Step 5: Password Reset: The admin.php3 script processes the request, updates the administrator password in the database with the attacker's provided password, without any authentication.
Step 6: Administrative Access: The attacker uses the newly set password to log in to the Phorum administration panel, gaining full control of the forum and potentially the underlying server.
The vulnerability stems from a lack of proper authentication and authorization checks within the admin.php3 script. Specifically, the script fails to validate user input, allowing an attacker to directly manipulate variables such as step, option, confirm, and newPssword through an HTTP request. This manipulation bypasses the intended password change process, enabling the attacker to set a new administrator password without providing the original password or any other form of authentication. The root cause is a missing or inadequate access control mechanism, coupled with insecure direct object reference (IDOR) vulnerabilities. The script directly uses the provided input without verifying the user's identity or authorization level. This allows for arbitrary password changes.
While no specific APTs are directly linked to this CVE, its ease of exploitation makes it a prime target for opportunistic attackers and script kiddies. This vulnerability could be used as an initial access vector for more sophisticated attacks. Not listed on CISA KEV due to its age and the likelihood of systems being patched or no longer in use.

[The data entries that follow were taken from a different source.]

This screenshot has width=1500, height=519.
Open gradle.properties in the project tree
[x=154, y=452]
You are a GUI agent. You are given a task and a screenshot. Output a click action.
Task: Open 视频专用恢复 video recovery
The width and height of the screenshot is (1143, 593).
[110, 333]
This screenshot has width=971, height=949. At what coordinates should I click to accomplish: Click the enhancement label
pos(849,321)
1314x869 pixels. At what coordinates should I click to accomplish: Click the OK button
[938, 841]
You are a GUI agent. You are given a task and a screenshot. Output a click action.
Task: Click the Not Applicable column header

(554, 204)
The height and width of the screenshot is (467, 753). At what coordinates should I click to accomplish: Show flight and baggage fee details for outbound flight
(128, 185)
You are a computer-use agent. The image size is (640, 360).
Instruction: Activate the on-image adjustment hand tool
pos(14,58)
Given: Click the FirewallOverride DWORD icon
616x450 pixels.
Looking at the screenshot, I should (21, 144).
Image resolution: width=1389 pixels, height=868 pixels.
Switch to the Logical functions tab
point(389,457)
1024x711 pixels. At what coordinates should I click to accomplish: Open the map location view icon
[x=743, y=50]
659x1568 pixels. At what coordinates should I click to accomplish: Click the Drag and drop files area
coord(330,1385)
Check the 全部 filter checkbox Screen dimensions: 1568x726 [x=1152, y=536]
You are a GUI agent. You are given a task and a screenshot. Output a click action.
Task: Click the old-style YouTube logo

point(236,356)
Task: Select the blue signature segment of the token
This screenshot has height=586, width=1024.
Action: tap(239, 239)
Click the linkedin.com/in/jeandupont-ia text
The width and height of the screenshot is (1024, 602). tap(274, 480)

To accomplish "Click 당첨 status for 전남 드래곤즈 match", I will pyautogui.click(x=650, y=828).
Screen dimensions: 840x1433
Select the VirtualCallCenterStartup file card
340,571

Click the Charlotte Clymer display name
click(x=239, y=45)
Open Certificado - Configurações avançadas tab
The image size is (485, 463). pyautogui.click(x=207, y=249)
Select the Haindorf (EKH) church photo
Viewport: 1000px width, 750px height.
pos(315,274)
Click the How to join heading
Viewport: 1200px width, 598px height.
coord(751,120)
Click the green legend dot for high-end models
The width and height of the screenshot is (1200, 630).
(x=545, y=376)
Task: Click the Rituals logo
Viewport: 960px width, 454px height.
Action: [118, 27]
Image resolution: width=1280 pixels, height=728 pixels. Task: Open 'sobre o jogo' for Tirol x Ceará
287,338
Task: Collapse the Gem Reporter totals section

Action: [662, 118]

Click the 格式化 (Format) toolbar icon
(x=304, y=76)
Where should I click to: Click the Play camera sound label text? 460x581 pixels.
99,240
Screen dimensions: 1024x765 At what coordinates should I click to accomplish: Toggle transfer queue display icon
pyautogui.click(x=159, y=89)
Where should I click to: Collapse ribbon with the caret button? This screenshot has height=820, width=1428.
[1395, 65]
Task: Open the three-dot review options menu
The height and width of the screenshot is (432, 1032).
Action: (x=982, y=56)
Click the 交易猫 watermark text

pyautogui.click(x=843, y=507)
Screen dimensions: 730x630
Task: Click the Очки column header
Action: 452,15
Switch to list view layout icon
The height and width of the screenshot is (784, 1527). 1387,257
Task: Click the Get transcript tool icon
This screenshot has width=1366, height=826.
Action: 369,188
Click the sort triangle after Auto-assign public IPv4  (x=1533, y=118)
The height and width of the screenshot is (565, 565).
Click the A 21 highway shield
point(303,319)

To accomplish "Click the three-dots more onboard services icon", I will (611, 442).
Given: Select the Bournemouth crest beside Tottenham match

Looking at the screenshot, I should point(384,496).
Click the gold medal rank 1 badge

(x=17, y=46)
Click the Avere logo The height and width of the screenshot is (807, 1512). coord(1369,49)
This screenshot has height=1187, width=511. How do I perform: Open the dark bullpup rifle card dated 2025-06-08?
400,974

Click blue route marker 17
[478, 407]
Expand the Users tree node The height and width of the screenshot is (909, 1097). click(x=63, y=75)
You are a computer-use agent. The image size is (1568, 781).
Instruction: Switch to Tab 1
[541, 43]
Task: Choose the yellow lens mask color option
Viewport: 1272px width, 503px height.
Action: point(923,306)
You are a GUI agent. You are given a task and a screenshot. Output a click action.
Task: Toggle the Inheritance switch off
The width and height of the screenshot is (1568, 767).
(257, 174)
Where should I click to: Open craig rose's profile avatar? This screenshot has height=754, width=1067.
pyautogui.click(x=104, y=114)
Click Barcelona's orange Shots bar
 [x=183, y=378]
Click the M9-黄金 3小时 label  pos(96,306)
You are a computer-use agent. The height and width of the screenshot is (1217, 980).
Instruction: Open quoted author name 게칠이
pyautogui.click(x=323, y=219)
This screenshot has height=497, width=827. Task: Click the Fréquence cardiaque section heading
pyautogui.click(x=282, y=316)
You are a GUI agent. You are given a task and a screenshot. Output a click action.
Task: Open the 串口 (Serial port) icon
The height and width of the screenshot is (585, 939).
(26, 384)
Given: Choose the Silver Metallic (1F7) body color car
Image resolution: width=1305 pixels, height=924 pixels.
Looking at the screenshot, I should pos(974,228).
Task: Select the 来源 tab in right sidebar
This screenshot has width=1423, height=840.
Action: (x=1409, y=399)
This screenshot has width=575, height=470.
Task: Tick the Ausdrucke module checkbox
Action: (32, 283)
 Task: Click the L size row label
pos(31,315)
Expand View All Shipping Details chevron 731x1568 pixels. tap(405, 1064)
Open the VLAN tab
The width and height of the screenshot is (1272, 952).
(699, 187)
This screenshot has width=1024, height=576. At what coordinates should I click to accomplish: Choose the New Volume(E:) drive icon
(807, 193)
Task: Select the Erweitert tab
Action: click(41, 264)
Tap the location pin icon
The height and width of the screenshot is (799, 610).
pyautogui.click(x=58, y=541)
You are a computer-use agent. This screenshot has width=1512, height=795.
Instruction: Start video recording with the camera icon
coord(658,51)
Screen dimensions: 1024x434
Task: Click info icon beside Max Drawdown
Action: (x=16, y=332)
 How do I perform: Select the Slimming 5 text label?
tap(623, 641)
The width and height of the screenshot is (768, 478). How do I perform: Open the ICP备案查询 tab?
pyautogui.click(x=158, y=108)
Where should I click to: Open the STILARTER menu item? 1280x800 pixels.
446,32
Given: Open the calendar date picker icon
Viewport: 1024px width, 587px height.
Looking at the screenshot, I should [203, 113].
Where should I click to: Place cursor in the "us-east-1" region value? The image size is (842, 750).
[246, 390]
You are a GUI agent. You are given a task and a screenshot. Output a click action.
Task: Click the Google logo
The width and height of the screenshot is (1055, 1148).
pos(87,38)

Monitor web server logs for suspicious HTTP requests to admin.php3 with parameters step, option, confirm, and newPssword.
Analyze network traffic for POST or GET requests to admin.php3 with the aforementioned parameters.
Implement file integrity monitoring to detect unauthorized modifications to admin.php3 or related configuration files.
Check for unexpected administrator password changes in the Phorum database.
Upgrade to a patched version of Phorum or a more recent, actively maintained forum software.
Implement strong authentication and authorization mechanisms.
Review and sanitize all user-supplied input to prevent parameter manipulation.
Regularly update all software and apply security patches.
Implement a Web Application Firewall (WAF) to filter malicious requests.